**** GIVEN TEXT
Mainland China manufacturing surges back to growth in Jun: S&P Global




China’s manufacturing sector sprang back into life in June as the partial relaxation of COVID-19 containment measures helped drive the second-steepest monthly expansion of output seen for over a decade, according to purchasing managers’ index (PMI) survey data generated by S&P Global for Caixin.

The improved situation in June also helped boost exports, shorten supplier delivery times and took pressure off prices.

China’s manufacturing sector sprang back into life in June as the partial relaxation of COVID-19 containment measures helped drive the second-steepest monthly expansion of output seen for over a decade, according to purchasing managers’ index (PMI) survey data generated by S&P Global for Caixin. However, production growth could slow again in coming month.

However, while the rebound in June bodes well for the immediate economic situation in mainland China and more broadly for the global economy via improved supply chains, there are a number of survey sub-indices which suggest that production growth could slow again in coming months as the initial rebound fades.

Manufacturing growth rebounded sharply in mainland China during June. The survey’s output index surged by 13 points compared to May’s reading, registering the largest rise in the 18-year history with the sole exception of the growth revival seen after the initial factory shutdowns at the start of the pandemic in March 2020.

The upturn in the index brings it to a level which signals the return of strong factory production growth after three months of severe declines. Since 2011, only November 2020 saw faster production growth than recorded by the latest June survey.

The resurgent growth follows the relaxation of some of China’s COVID-19 containment measures, which had been stepped up in response to the spread of the Omicron variant, a press release from S&P Global said.

One immediate knock-on benefit of the looser COVID-19 containment measures and upturn in manufacturing performance was a shortening of supplier delivery times for mainland China. Although marginal, this shortening of lead times was the first improvement recorded since the end of 2018.

A corollary of the improving supply situation was a reduction in pricing power held by suppliers, which helped offset upward energy costs to keep producer input price inflation well below the peaks seen earlier in the pandemic. Average prices charged at the factory gate meanwhile fell, albeit only slightly, for a second successive month.

From a broader global perspective, the ramping up of production in China should also start to bear fruit in terms of global supply chains in coming months.

A further upside to the global economy from China’s return to growth was a jump in export volumes, with new export orders rising at the sharpest rate for over a year in June.

However, it’s clear that overall demand growth remains relatively subdued once domestic orders are also taken into account, and is lagging that of production, to suggest that factory growth may remain modest after the initial reopening after Omicron, S&P Global said.

Two other demand-focused indicators suggest the need for some caution when assessing what might come next for China’s factory sector.

First, backlogs of work fell in June, reflecting the outpacing of output relative to inflows of new orders, pointing to a reduced pipeline of orders to support production in coming months.

Second, the survey’s new orders to inventory ratio—widely used as a reliable indicator of near-term production trends—remained relatively subdued in June. Although rising to the highest since February, this ratio is by no means indicating strong production growth in coming months.
********
**** GIVEN INFORMATION
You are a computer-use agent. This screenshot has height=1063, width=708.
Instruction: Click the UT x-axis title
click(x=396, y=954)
********
**** GIVEN INFORMATION
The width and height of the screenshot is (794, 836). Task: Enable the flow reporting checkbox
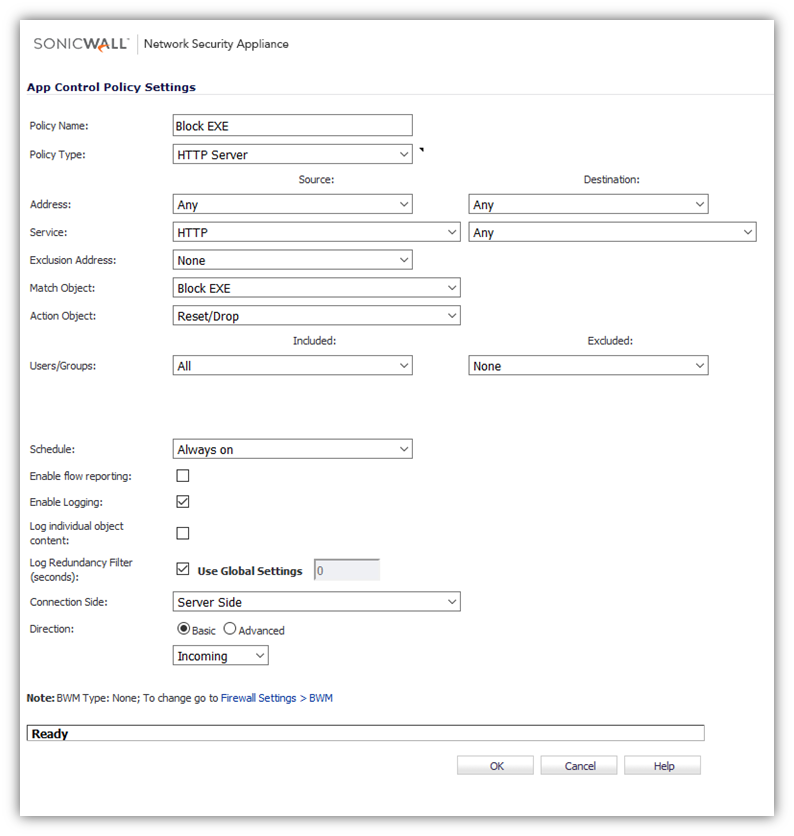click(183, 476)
********
● **DIRECTIONS FOR THIS TASK**:
According to the article above on China's manufacturing in June, by how many points did the survey's output index rise compared with May's reading?

● **ANSWER BOX**:
13 points